▶ TASK TO COMPLETE
Copy the stretch of items from the line containing "1366x768 pixels. How" through the end of the items.

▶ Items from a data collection
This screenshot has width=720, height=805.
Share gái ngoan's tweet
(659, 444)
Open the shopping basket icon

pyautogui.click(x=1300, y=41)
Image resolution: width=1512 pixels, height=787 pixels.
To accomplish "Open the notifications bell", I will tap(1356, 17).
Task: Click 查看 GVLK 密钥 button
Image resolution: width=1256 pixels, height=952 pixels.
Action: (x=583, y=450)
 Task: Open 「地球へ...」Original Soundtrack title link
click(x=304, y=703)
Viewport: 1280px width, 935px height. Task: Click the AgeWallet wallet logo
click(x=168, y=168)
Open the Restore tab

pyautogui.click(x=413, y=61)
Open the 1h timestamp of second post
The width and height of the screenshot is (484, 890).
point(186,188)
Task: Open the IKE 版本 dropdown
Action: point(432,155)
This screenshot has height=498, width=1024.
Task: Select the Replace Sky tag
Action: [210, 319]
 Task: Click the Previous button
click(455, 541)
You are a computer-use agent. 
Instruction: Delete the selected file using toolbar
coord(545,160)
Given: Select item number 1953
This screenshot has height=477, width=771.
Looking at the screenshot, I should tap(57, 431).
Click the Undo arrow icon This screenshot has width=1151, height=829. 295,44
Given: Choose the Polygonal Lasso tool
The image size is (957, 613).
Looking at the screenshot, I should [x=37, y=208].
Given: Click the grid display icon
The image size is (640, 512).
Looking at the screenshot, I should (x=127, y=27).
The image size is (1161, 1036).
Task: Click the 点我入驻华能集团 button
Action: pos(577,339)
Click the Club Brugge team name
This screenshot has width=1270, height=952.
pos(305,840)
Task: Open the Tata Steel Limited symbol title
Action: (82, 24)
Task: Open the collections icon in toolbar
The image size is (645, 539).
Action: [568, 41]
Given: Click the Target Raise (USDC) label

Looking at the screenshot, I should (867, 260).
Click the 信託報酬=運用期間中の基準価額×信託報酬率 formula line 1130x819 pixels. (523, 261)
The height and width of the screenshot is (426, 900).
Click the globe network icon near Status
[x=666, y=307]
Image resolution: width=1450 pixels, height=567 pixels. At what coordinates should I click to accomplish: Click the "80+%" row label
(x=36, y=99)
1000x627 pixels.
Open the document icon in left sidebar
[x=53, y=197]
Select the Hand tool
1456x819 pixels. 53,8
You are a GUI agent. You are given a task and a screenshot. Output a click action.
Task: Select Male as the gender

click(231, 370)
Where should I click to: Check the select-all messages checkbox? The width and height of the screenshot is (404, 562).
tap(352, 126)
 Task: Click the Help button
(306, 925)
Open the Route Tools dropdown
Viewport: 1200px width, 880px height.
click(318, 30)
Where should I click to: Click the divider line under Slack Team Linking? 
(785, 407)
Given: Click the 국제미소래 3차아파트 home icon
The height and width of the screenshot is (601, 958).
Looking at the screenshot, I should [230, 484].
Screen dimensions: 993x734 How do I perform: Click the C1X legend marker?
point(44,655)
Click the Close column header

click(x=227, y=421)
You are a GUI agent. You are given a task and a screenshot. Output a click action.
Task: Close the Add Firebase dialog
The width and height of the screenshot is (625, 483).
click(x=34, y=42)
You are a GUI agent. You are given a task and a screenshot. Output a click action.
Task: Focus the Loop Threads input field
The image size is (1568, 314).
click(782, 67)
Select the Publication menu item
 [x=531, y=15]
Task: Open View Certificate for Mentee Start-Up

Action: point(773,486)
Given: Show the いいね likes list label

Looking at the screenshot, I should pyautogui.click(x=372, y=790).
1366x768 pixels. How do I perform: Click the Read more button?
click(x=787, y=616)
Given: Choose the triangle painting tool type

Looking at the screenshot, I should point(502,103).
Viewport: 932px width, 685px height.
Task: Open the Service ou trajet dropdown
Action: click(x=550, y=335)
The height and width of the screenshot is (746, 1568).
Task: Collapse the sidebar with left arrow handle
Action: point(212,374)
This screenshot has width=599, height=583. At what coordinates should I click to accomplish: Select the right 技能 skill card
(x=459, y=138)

▶ THE ANSWER
1366x768 pixels. How do I perform: Click the Read more button?
click(x=787, y=616)
Given: Choose the triangle painting tool type

Looking at the screenshot, I should point(502,103).
Viewport: 932px width, 685px height.
Task: Open the Service ou trajet dropdown
Action: click(x=550, y=335)
The height and width of the screenshot is (746, 1568).
Task: Collapse the sidebar with left arrow handle
Action: point(212,374)
This screenshot has width=599, height=583. At what coordinates should I click to accomplish: Select the right 技能 skill card
(x=459, y=138)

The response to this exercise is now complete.